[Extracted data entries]
┌────────
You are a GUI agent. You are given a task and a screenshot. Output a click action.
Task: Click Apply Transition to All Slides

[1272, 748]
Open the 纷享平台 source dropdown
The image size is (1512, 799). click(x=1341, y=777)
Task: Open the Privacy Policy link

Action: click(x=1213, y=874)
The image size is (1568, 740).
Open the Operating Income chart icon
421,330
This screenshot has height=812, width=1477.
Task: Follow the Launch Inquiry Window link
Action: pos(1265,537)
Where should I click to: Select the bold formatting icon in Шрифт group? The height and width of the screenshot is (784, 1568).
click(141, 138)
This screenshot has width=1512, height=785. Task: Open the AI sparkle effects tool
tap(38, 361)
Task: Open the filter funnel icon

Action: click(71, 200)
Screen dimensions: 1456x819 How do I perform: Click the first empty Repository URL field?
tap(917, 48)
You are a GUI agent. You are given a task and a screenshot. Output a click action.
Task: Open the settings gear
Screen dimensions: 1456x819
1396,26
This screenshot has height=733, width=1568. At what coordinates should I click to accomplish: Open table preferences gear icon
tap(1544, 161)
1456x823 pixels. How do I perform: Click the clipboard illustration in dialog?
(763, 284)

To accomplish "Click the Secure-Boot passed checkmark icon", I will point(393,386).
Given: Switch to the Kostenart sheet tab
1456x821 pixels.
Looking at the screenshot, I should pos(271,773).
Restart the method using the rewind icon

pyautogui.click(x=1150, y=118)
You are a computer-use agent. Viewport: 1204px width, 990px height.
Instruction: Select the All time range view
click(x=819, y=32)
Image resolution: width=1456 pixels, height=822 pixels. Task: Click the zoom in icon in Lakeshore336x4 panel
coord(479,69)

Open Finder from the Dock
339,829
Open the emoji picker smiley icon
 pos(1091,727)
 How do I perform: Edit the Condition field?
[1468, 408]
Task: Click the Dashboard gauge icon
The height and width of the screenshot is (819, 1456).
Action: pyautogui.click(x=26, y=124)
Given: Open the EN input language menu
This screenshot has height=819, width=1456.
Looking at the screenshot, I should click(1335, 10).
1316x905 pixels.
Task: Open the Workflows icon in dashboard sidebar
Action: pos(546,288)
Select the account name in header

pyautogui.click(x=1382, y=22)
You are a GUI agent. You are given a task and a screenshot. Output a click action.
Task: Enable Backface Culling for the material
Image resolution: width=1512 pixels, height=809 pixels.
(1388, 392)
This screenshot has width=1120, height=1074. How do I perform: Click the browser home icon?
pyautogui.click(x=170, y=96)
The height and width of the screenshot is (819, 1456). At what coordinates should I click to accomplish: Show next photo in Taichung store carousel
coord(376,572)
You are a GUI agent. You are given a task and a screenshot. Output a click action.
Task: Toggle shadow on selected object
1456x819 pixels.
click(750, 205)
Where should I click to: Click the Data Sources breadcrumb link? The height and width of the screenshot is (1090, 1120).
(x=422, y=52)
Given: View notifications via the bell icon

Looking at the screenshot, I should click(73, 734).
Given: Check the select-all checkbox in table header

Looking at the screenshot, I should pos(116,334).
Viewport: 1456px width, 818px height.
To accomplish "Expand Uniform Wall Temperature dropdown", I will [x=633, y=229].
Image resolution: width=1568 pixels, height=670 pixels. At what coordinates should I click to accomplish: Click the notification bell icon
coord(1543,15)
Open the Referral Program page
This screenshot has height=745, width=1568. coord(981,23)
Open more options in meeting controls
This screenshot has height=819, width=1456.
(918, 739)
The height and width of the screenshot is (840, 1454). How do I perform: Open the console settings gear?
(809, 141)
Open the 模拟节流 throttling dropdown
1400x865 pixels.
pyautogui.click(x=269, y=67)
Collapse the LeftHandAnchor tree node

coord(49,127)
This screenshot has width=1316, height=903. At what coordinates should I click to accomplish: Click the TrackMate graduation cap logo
└────────
:: Work instructions ::
Extract the data exactly as given.

:: Output of the task ::
You are a GUI agent. You are given a task and a screenshot. Output a click action.
Task: Click Apply Transition to All Slides

[1272, 748]
Open the 纷享平台 source dropdown
The image size is (1512, 799). click(x=1341, y=777)
Task: Open the Privacy Policy link

Action: click(x=1213, y=874)
The image size is (1568, 740).
Open the Operating Income chart icon
421,330
This screenshot has height=812, width=1477.
Task: Follow the Launch Inquiry Window link
Action: pos(1265,537)
Where should I click to: Select the bold formatting icon in Шрифт group? The height and width of the screenshot is (784, 1568).
click(141, 138)
This screenshot has width=1512, height=785. Task: Open the AI sparkle effects tool
tap(38, 361)
Task: Open the filter funnel icon

Action: click(71, 200)
Screen dimensions: 1456x819 How do I perform: Click the first empty Repository URL field?
tap(917, 48)
You are a GUI agent. You are given a task and a screenshot. Output a click action.
Task: Open the settings gear
Screen dimensions: 1456x819
1396,26
This screenshot has height=733, width=1568. At what coordinates should I click to accomplish: Open table preferences gear icon
tap(1544, 161)
1456x823 pixels. How do I perform: Click the clipboard illustration in dialog?
(763, 284)

To accomplish "Click the Secure-Boot passed checkmark icon", I will point(393,386).
Given: Switch to the Kostenart sheet tab
1456x821 pixels.
Looking at the screenshot, I should pos(271,773).
Restart the method using the rewind icon

pyautogui.click(x=1150, y=118)
You are a computer-use agent. Viewport: 1204px width, 990px height.
Instruction: Select the All time range view
click(x=819, y=32)
Image resolution: width=1456 pixels, height=822 pixels. Task: Click the zoom in icon in Lakeshore336x4 panel
coord(479,69)

Open Finder from the Dock
339,829
Open the emoji picker smiley icon
 pos(1091,727)
 How do I perform: Edit the Condition field?
[1468, 408]
Task: Click the Dashboard gauge icon
The height and width of the screenshot is (819, 1456).
Action: pyautogui.click(x=26, y=124)
Given: Open the EN input language menu
This screenshot has height=819, width=1456.
Looking at the screenshot, I should click(1335, 10).
1316x905 pixels.
Task: Open the Workflows icon in dashboard sidebar
Action: pos(546,288)
Select the account name in header

pyautogui.click(x=1382, y=22)
You are a GUI agent. You are given a task and a screenshot. Output a click action.
Task: Enable Backface Culling for the material
Image resolution: width=1512 pixels, height=809 pixels.
(1388, 392)
This screenshot has width=1120, height=1074. How do I perform: Click the browser home icon?
pyautogui.click(x=170, y=96)
The height and width of the screenshot is (819, 1456). At what coordinates should I click to accomplish: Show next photo in Taichung store carousel
coord(376,572)
You are a GUI agent. You are given a task and a screenshot. Output a click action.
Task: Toggle shadow on selected object
1456x819 pixels.
click(750, 205)
Where should I click to: Click the Data Sources breadcrumb link? The height and width of the screenshot is (1090, 1120).
(x=422, y=52)
Given: View notifications via the bell icon

Looking at the screenshot, I should click(73, 734).
Given: Check the select-all checkbox in table header

Looking at the screenshot, I should pos(116,334).
Viewport: 1456px width, 818px height.
To accomplish "Expand Uniform Wall Temperature dropdown", I will [x=633, y=229].
Image resolution: width=1568 pixels, height=670 pixels. At what coordinates should I click to accomplish: Click the notification bell icon
coord(1543,15)
Open the Referral Program page
This screenshot has height=745, width=1568. coord(981,23)
Open more options in meeting controls
This screenshot has height=819, width=1456.
(918, 739)
The height and width of the screenshot is (840, 1454). How do I perform: Open the console settings gear?
(809, 141)
Open the 模拟节流 throttling dropdown
1400x865 pixels.
pyautogui.click(x=269, y=67)
Collapse the LeftHandAnchor tree node

coord(49,127)
This screenshot has width=1316, height=903. At what coordinates should I click to accomplish: Click the TrackMate graduation cap logo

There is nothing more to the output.